I have a good reason now to resume writing, though, and it is a pretty good reason. On December 21st, I turned in my grades for the fall semester, signaling the beginning of nine months off. My sabbatical–delayed a year because of other commitments–officially starts with the new semester in the middle of January, but it really starts now. During the sabbatical I hope to put in a lot of miles on my bike, but, more importantly, there is a book that is more or less patiently waiting to get written. I know that it helps lubricate the writing machine to post some things on here, where the stakes are much lower and book editors are not casting a jaded, critical eye on my words. I will talk more about the project in future posts, and maybe, if you’re all very good, I’ll even tell you the proposed title.
However, I want to start with a story that I just read and want to include in my analysis later. The story perplexes me in some ways, and I want to try to play with some ideas and see how they do. Throw things at the wall and see what sticks.
Madelene Yale Wynne (1847-1918) is hardly remembered today except for those of us who look into the dusty corners of nineteenth-century literature, and even I, a veteran dusty corner looker, had never encountered her before I picked up Alfred Bendixen’s anthology, Haunted Women. Wynne is the daughter of the man who invented the Yale lock, and her largest accomplishment and source of recognition during her life was her talent for arts and crafts, especially metal working; she apparently wished to get other women invested in artistic production. She seems to be a sort of female version of William Morris.
Wynne’s short story “The Little Room” was the most popular thing she wrote and first appeared in Harper’s Magazine. Later stories did not satisfy her audience as much as this eerie little gem did. Bendixen calls it “one of the most effective ‘puzzle stories’ ever written.”

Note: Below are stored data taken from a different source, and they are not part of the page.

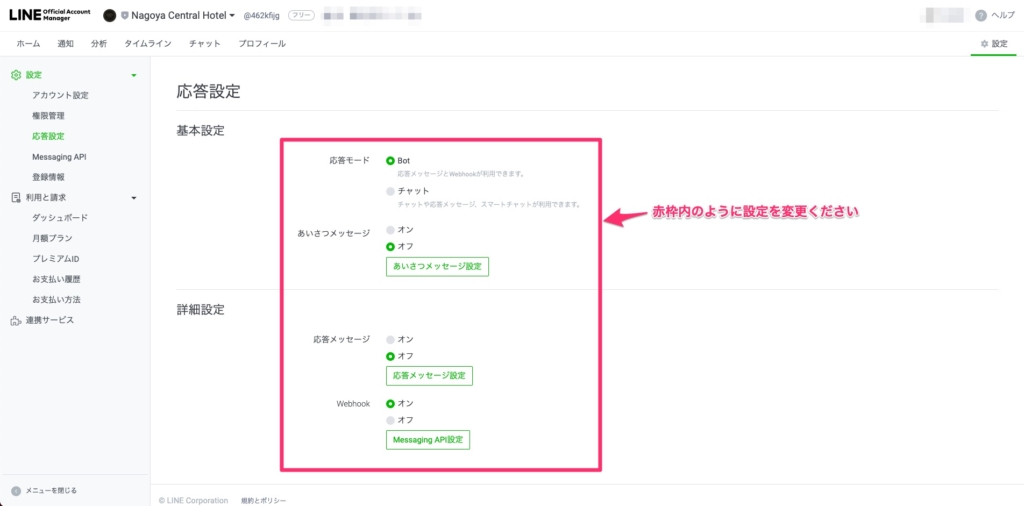The height and width of the screenshot is (506, 1024).
Task: Click the help question mark icon
Action: point(980,16)
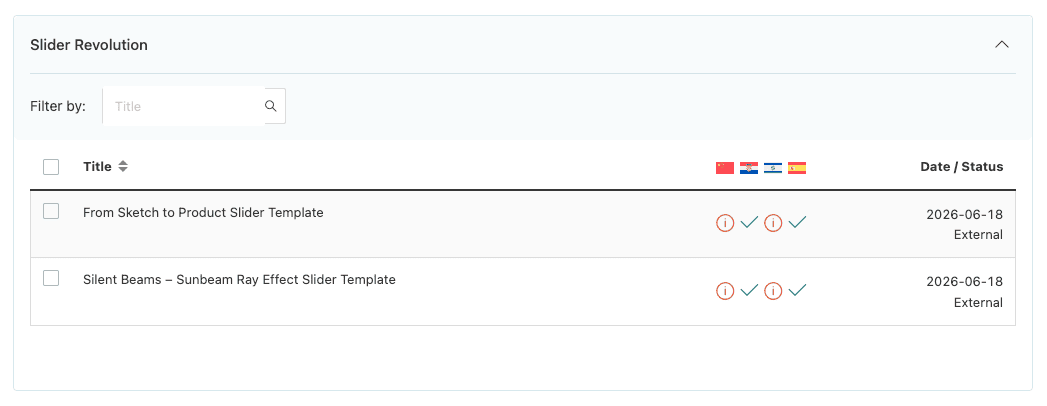Click the Date / Status column header
The image size is (1047, 406).
(x=962, y=167)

The story is told entirely in dialogue and opens with a young woman talking to her new husband, Roger. The young Mrs. Grant tells, with a mixture of fondness and the slightest foreboding, of her Aunt Hannah, who is “New England…boiled down.” Mrs. Grant’s mother had recalled a small room in Aunt Hannah’s house, a perfect little room with a comfortable couch and small bookcase. However, when she visted Aunt Hannah again, the room wasn’t there; in its place was a china closet filled with gilt-edged china. Moreover, Aunt Hannah claimed there never had been a little room her niece had described–the china closet had been a part of the house for as long as the house had stood.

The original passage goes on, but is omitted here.